Every machine I have fixed for people this year has had a SSD put in it.

Unless you need metric tons of storage, or cold storage, HDDs are on their way out. The sheer speed of flash makes up for the excessive cost of hgiher end solutions, and smaller SSDs cost the same as HDDs now.
 
@INSTG8R I'll see your two blacks and a blue with 3 blacks (2x1TB 1x2TB) a red (1TB) and a Samsung (1TB) oh and a seagate (2TB) from an apple machine + 2 Elements (2TB +USB3.0 500GB) and a passport (USB3.0 4TB)
 
Longevity of SSD vs HDD for archival purposes? We are still using tape for archiving, not sure where HDDs sit in this.
 
Longevity of SSD vs HDD for archival purposes? We are still using tape for archiving, not sure where HDDs sit in this.
Tape -> HDD -> SSD
Tape has an advantage because it isn't a mechanical thing, the mechanical parts are in the drive. HDDs are more likely to suffer mechanical failures. In both case, the data is magnetic so barring exposure to a strong magnet, the data will be retained so long as the metal is stable (a very long time).

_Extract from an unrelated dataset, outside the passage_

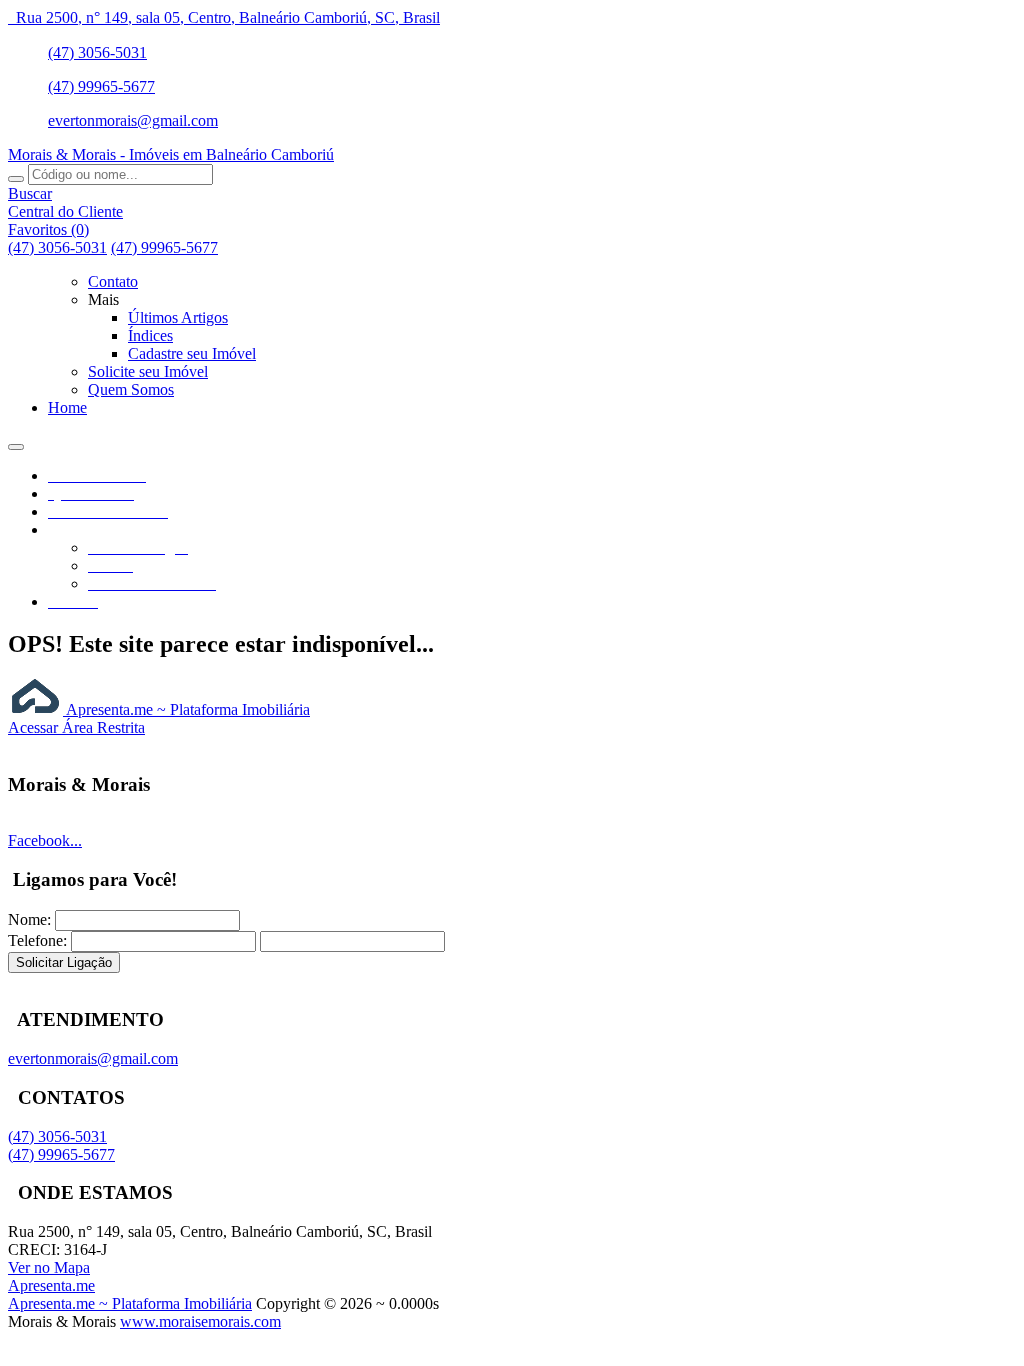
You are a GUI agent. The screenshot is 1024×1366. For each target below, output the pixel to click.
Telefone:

SSDs are billions of switches. Which ever switches fail, that data is gone.


Think about the vast majority of systems out there: thin clients and laptops. These devices are best served by an SSD because none of the data they contain is very important. It's the mainframes, databases, and servers that have racks of redundant hard drives. I suspect they're selling a lot of 2+ TB hard drives to make those systems but the <500 GB drives for thin clients has shrunk to non-existent. Just 5 years ago, virtually every system sold had <500 GB hard drives in them. Now, the base manufacturing costs (the head, the body, the circuitry, and at least one platter) hardly justify them over a SSD. You can't even buy a new 120 GB hard drive anymore and 120 GB SSDs are going for <$50. That's where the demand is.
 
Idiots. SSD prices are still obscene.

I just want one giant HDD which I can use to store all my media and never worry about it at a reasonable price.

Get that capacity to stupid sizes like 20TB and it becomes the ultimate media solution with a small SSD for the OS.

giphy.gif
 
20TB, you should be running some form of raid with redundancy ...
 
and in the meantime i have those babies lying around, waiting for the future owner(s)

um do you have a ebay account?

I don't even use SSD, i use sata hard drives, internal and external. probably always will for a long time, i don't think my desktop even supports SSD anyway.